Obiettivo del documento, illustrato a Riccione al forum Panorama Diabete e che rappresenta un punto di riferimento per le società scientifiche a livello internazionale, è quello di fornire raccomandazioni aggiornate e basate sull’evidenza scientifica per migliorare l’assistenza e la salute delle persone con Diabete. Uno degli elementi centrali è che le cure devono esser condotte da team multidisciplinari e vanno personalizzate, ovvero centrate sul singolo paziente. Ciò significa, si legge, “che le decisioni terapeutiche devono tener conto delle comorbidità e dei determinanti sociali della salute”.
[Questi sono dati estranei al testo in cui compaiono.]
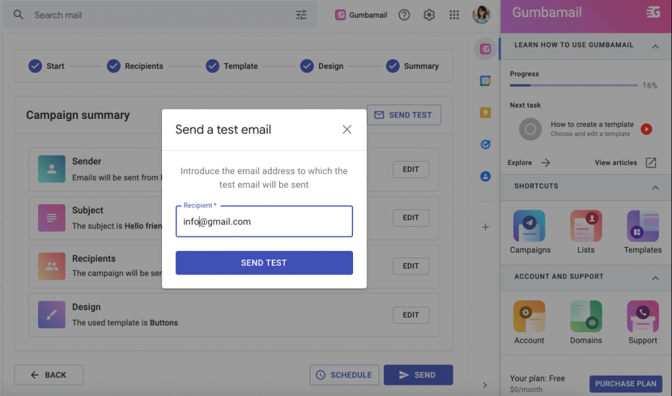Open Gmail settings gear icon
Screen dimensions: 672x396
pos(429,15)
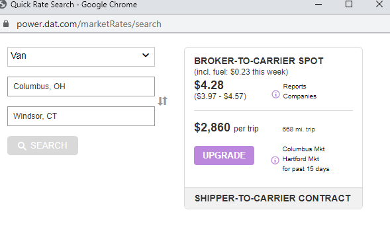The image size is (390, 245).
Task: Click the purple UPGRADE button
Action: [x=224, y=155]
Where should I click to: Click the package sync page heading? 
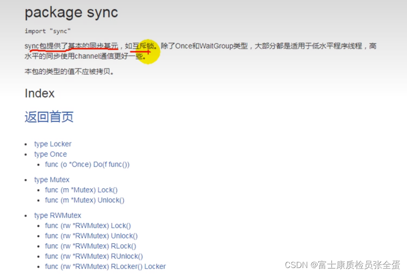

Chiara l’indicazione a identificare con uno screening sistematico fattori che impattano sulla salute e le cure di chi ha il Diabete, come insicurezza alimentare, difficoltà abitative, barriere economiche e problemi linguistici “che possono costituire elementi di discriminazione”.
La telemedicina, inoltre, va garantita perché “migliora l’autogestione del paziente” e l’accesso alle cure, specie in aree rurali: ma deve integrare, e non sostituire, le visite in presenza. Il costo dei farmaci “resta una barriera significativa” in molti contesti, così come una barriera da superare è la scarsa ‘alfabetizzazione sanitaria’. Si evidenzia, infine, come un’alimentazione sbagliata, ma anche ansia, depressione e scarsa qualità del sonno, “sono fattori che contribuiscono all’iperglicemia e a comportamenti sbagliati nella cura del Diabete”.
“Dai colleghi americani ci arrivano tanti input, che sarà importante tenere in considerazione nella stesura delle linee guida italiane”, conclude Riccardo Bonadonna, presidente eletto Sid.